Der Risikokatalog kann unter anderem dazu dienen, innerhalb des Unternehmens klare Zuständigkeiten für Themen zu ermitteln, die über die klassischen Compliance-Themenfelder hinausgehen.

 

DICO: Hilft der DICO Risikokatalog nur Compliance Officern oder ist dieser auch für andere Abteilungen interessant?

Compliance ist eine Aufgabe, die letztlich alle Bereiche eines Unternehmens betrifft. Nehmen wir doch nur einmal das Thema Leiharbeit. Allein die Frage, welche Abteilung dazu die „Spielregeln“ im Unternehmen definiert – sei es durch Richtlinien oder Anweisungen – ist häufig nicht eindeutig zu beantworten. Die Personalabteilung fällt einem spontan ein, aber der Einkauf und die Rechtsabteilung spielen ebenfalls eine wichtige Rolle. Erschwerend kommt hinzu, dass die mit Leiharbeit verbundenen Risiken in ganz verschiedenen Bereichen auftreten können, so zum Beispiel in der Produktion, in der Werkssicherheit, aber auch in der EDV oder im Engineering.

Compliance ist insofern als abteilungsübergreifendes Teamwork zu verstehen. Der DICO Risikokatalog stellt hierfür ein wichtiges Hilfsmittel dar, um die Governance-Strukturen im Unternehmen zu analysieren und zu gestalten und dabei einer Silobildung entgegenzuwirken.

 

DICO: Wird der DICO Risikokatalog fortlaufend aktualisiert bzw. erweitert?

Im Grunde ist der DICO Risikokatalog bewusst generisch gehalten worden und damit – trotz der unvermeidlichen Gesetzes- und Rechtsprechungsänderungen – weniger stark einem ständigen Anpassungsbedarf ausgesetzt.
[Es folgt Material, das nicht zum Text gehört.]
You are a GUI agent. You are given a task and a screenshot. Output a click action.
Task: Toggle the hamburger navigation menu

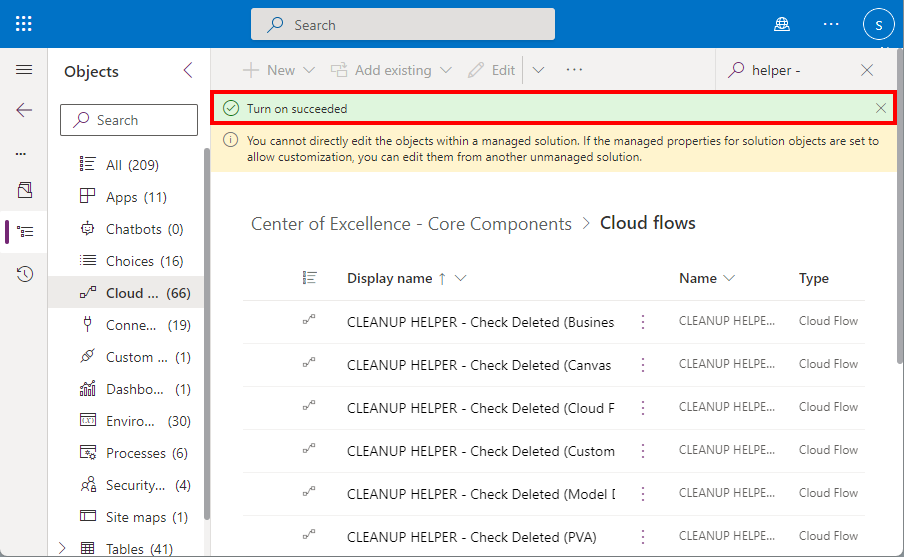pyautogui.click(x=24, y=70)
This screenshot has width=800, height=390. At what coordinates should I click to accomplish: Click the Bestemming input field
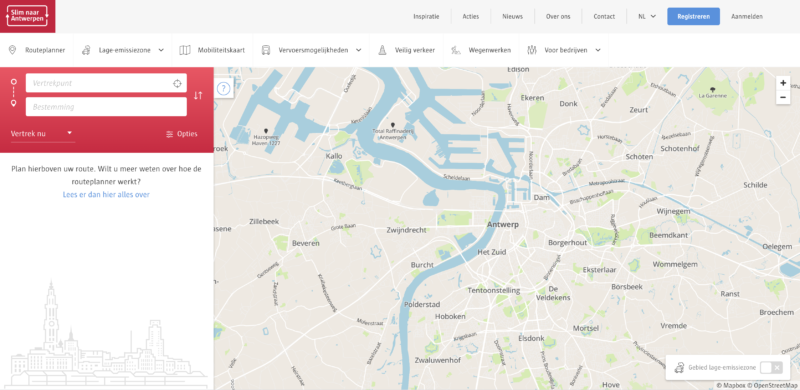coord(106,107)
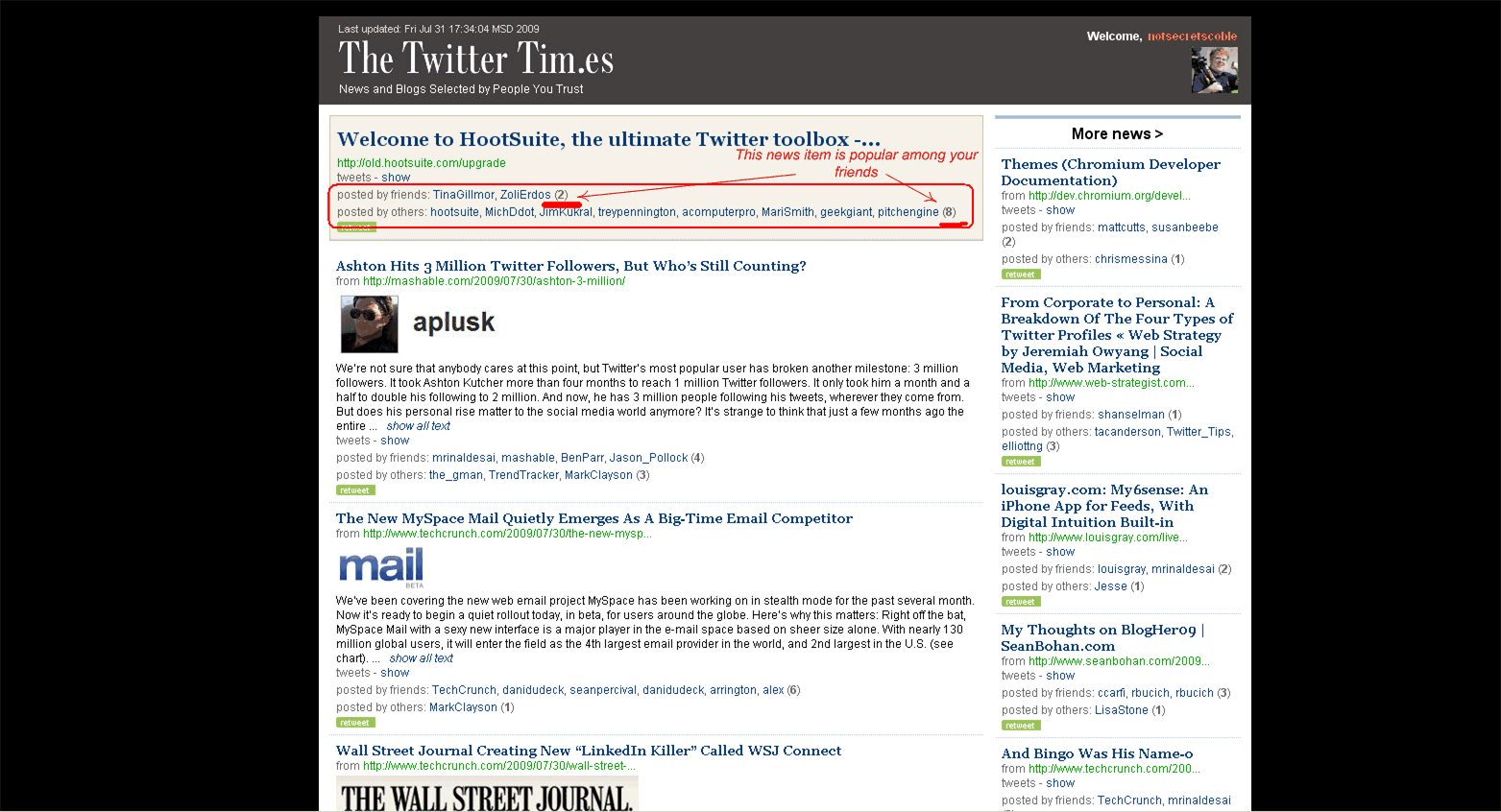Open the Wall Street Journal WSJ Connect headline

pos(588,751)

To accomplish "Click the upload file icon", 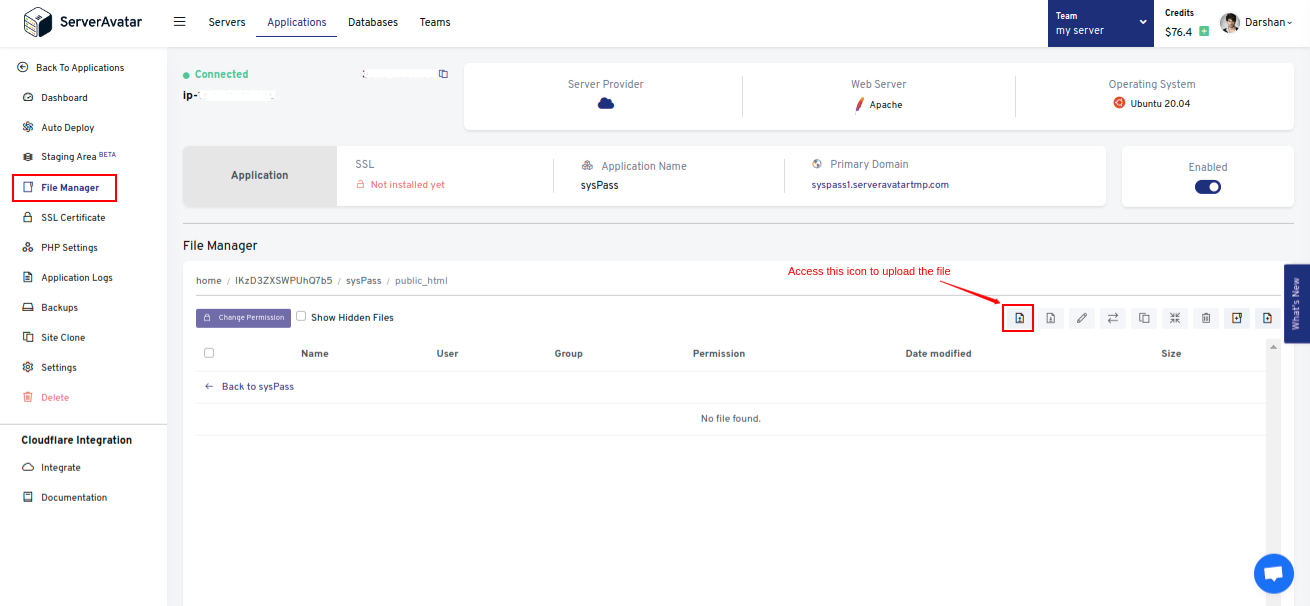I will click(1018, 317).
Nichtsdestotrotz werden wir den Katalog regelmäßig auf den Prüfstand stellen. Dabei werden wir rechtliche Änderungen ebenso im Auge behalten wie das Feedback aus der praktischen Nutzung des Risikokatalogs.
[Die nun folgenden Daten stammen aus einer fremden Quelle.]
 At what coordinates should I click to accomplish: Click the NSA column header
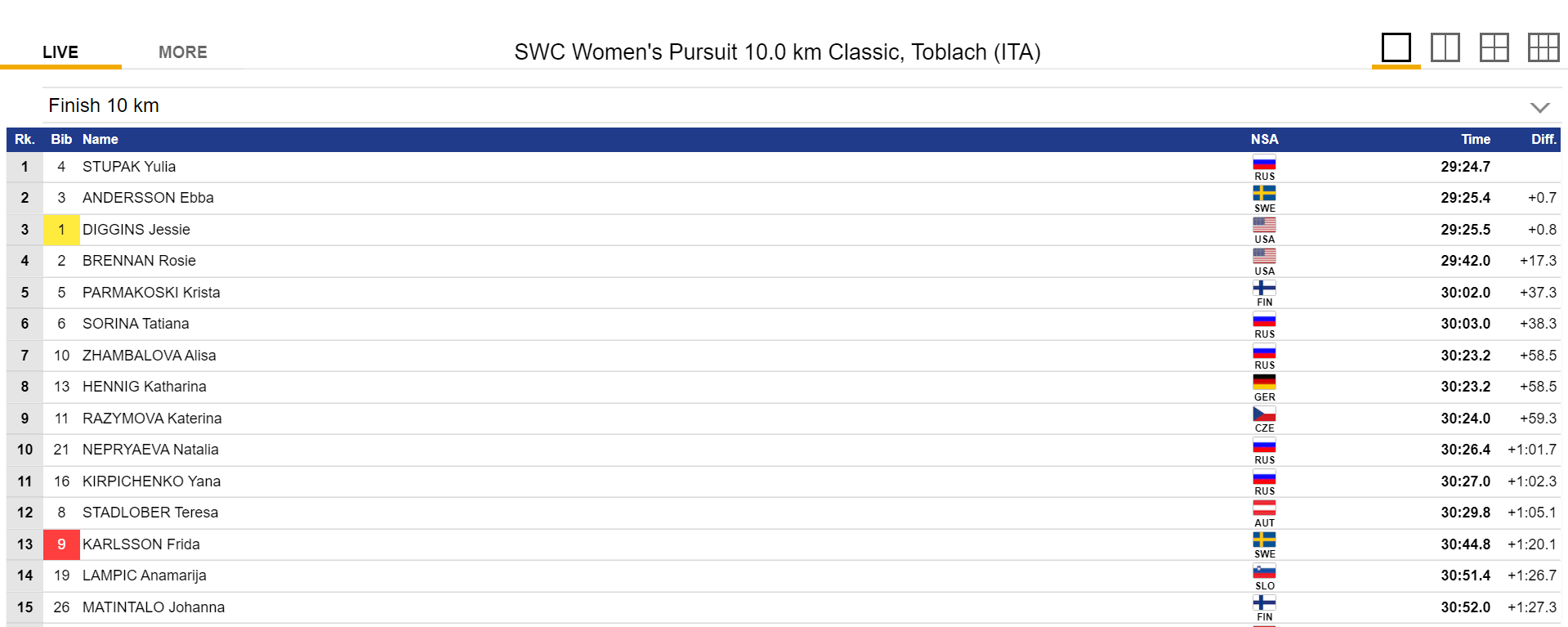[1264, 139]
Eine Feststellung ist mir in diesem Zusammenhang noch sehr wichtig: Jedes Unternehmen ist einzigartig und wird von einem individuellen regulatorischen Umfeld geprägt, welches durch Unternehmenskontext und Geschäftsmodell beeinflusst ist. Die DICO Risikolandkarte muss deshalb im konkreten Anwendungsfall angepasst und ggf. durch weitere Themenfelder ergänzt werden.